Below are some answers to common questions on this topic:
Do hemorrhoids go away?
According to one source, the pain and swelling usually decrease in 2–7 days if a person uses nonsurgical treatment. It may take 4–6 weeks for a firm lump to recede.
Can constipation cause hemorrhoids to bleed?
Yes, constipation is one of the factors that may cause this.
“When stools are hard, they can be difficult and painful to pass,” said Dr. Seitz. “This increases pressure on the veins in the rectum and may cause them to swell and bleed. Straining during bowel movements will also put extra pressure on the veins, which can lead to bleeding.”
Can hemorrhoids affect bowel movements?
In addition to worsening constipation, hemorrhoids can affect bowel movements in another way.

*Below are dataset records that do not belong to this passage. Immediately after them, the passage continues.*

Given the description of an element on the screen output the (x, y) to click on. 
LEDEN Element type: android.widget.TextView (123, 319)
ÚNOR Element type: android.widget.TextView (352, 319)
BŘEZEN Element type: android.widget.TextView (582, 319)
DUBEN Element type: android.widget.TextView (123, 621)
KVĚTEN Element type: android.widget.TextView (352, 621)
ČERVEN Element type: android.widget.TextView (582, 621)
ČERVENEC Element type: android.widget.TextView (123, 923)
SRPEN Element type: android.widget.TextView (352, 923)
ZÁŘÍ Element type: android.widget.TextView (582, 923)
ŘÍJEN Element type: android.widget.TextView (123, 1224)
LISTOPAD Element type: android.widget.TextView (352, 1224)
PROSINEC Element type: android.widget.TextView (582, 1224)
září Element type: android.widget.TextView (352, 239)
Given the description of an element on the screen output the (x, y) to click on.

“They can cause a feeling of fullness or pressure in the rectum due to the enlarged veins,” said Dr. Seitz. “This can trigger the need to have a bowel movement even after going to the bathroom.”
Several factors relating to hemorrhoids can cause or contribute to constipation. The associated discomfort with hemorrhoids can make passing stools more difficult, and the dread of pain can sometimes cause a person to delay going to the bathroom. Delaying bowel movements can lead to stool accumulation.
Also, hemorrhoids can block the passageway through which stools exit the body, worsening constipation.
Relief can come from drinking more water and consuming more fiber, such as fruits, vegetables, and whole grains. Over-the-counter ointments for hemorrhoids may also help. When such measures are ineffective, a person should talk with a doctor.